*** Block opens ***
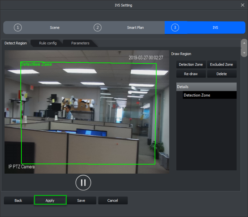Click the step 1 circle for Scene
248x217 pixels.
click(x=18, y=27)
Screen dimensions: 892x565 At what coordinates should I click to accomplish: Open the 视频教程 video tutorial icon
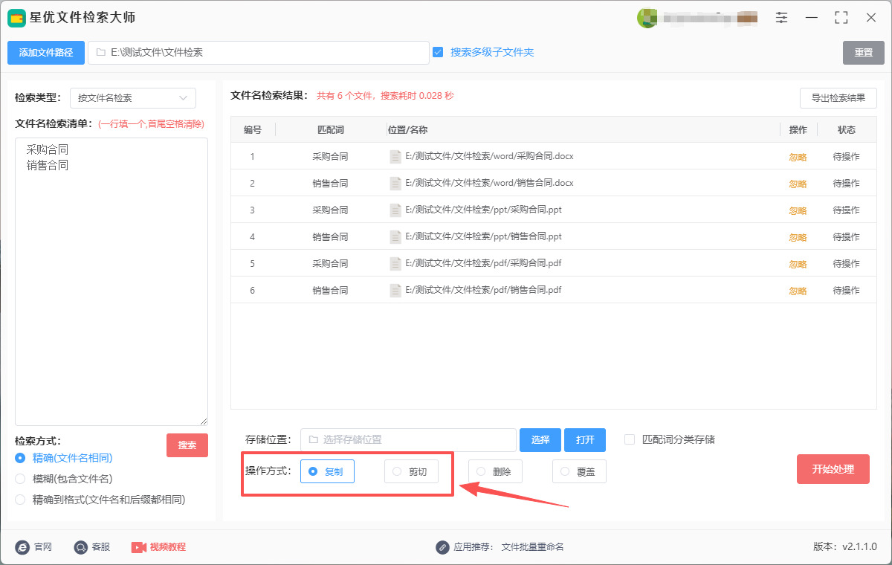click(x=139, y=547)
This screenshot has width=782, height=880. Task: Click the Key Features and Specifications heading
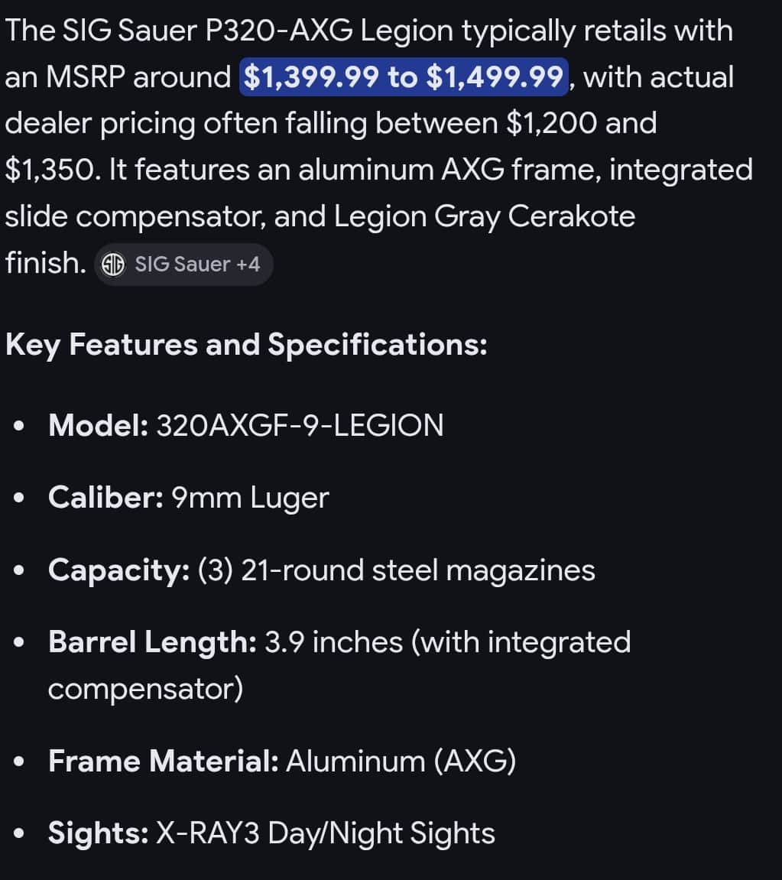point(246,345)
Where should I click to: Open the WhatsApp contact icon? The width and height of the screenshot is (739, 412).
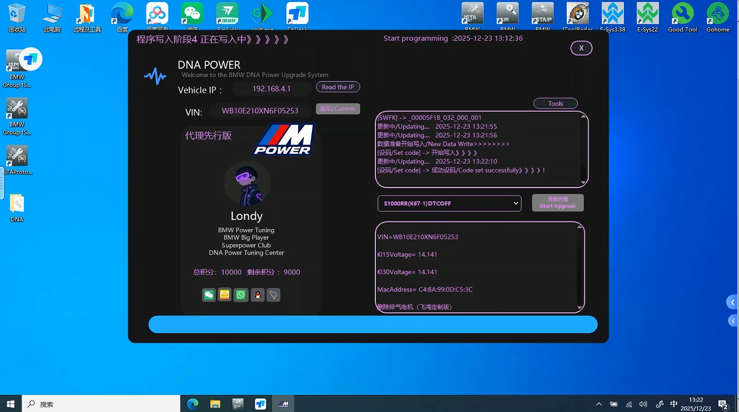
*** Block closes ***
EXERCISE INSTRUCTIONS:
Copy exactly the lines from the line that has "Screen dimensions: 892x565" through the last line of the entries above, inclusive, and no others. Pictures do not go in the copy.

ANSWER FOR THIS EXERCISE:
Screen dimensions: 892x565 At what coordinates should I click to accomplish: Open the 视频教程 video tutorial icon
click(x=139, y=547)
This screenshot has width=782, height=880. Task: Click the Key Features and Specifications heading
point(246,345)
Where should I click to: Open the WhatsApp contact icon? The width and height of the screenshot is (739, 412).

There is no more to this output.